+1 vote
edited

Hi,

I am doing DMRG using julia ITensor on a cluster with multicores of cpu. I notice the official explanation of how to start julia with a -t N, which is clear to me (https://itensor.github.io/ITensors.jl/stable/Multithreading.html). But there is also some discussion about Strided.jl. Any advice on how to use multi-thread Julia ITensor exactly?

Naively I expect the following way (which I don't know whether they are the best)
(a) Without any physical symmetry (U(1), Zn..), start julia with Julia -t N and do not change the serial version codes at all.

(b) With Abelian symmetry, start julia with Julia -t N and add in the serial version codes:

+1 vote
selected

Yes, as Miles said, please refer to those docs and let us know if it is still unclear.

For the sake of completeness, here is what we recommend:

(a) For non-QN conserving code, just start Julia serially (julia or equivalently julia -t 1), and you don't have to set any more commands. By default, Julia will use multi-threaded BLAS/LAPACK, which is not controlled by setting the number of Julia threads.
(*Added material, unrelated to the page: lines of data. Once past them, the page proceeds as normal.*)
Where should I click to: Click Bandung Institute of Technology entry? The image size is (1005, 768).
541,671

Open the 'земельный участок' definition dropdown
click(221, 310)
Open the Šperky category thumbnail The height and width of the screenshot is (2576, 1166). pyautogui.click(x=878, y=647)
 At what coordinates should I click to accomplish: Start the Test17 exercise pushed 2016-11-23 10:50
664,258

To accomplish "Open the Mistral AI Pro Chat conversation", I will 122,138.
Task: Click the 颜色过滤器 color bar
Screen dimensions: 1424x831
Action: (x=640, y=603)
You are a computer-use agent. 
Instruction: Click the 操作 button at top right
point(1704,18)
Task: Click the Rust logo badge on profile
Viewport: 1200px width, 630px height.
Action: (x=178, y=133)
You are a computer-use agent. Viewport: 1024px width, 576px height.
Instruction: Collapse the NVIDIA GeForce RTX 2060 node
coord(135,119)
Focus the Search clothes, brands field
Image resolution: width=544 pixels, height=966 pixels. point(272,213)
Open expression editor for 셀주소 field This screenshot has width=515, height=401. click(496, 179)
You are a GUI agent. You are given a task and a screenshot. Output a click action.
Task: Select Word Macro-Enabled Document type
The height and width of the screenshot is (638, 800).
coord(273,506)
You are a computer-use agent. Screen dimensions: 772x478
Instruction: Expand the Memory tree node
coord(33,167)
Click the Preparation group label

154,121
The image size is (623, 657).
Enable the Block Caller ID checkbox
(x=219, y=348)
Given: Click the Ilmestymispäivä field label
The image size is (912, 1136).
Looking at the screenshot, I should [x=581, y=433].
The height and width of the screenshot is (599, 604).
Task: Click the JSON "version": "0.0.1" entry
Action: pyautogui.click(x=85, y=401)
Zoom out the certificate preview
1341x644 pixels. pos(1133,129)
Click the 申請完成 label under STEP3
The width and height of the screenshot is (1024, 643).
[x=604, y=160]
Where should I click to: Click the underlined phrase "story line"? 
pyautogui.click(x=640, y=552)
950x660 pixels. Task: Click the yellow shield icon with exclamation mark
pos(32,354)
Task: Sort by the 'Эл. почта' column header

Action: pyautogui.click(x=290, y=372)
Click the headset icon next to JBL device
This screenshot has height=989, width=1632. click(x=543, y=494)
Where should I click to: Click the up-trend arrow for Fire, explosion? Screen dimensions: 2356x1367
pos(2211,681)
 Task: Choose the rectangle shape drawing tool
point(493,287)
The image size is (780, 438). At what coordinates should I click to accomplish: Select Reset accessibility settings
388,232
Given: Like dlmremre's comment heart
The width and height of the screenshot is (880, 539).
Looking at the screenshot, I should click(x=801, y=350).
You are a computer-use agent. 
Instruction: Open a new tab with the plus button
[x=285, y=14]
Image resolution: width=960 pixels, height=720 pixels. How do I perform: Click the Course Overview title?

Instead, the number of BLAS/LAPACK threads can be controlled at runtime with: https://docs.julialang.org/en/v1/stdlib/LinearAlgebra/#LinearAlgebra.BLAS.set_num_threads and will be set to the number of threads your system has available (https://docs.julialang.org/en/v1/base/constants/#Base.Sys.CPU_THREADS ) by default.

(b) For QN conserving code, start Julia with julia -t N for N > 1 threads and use:

BLAS.set_num_threads(1)


The caveat is that in certain cases like Z2 symmetry where there are relatively few blocks, if the blocks are large enough it may be better to use BLAS/LAPACK multithreading instead of block sparse multithreading, so you should benchmark the two approaches (a) and (b) for your own problem and see which one is best.

commented by (550 points)
Thanks for the detailed explanation. Maybe I didn't express my questions correctly, but your answer makes it very clear for me. Now I totally understand how to use Julia Itensor on a cluster.
+1 vote

Thanks for your questions – does this section of the docs answer them?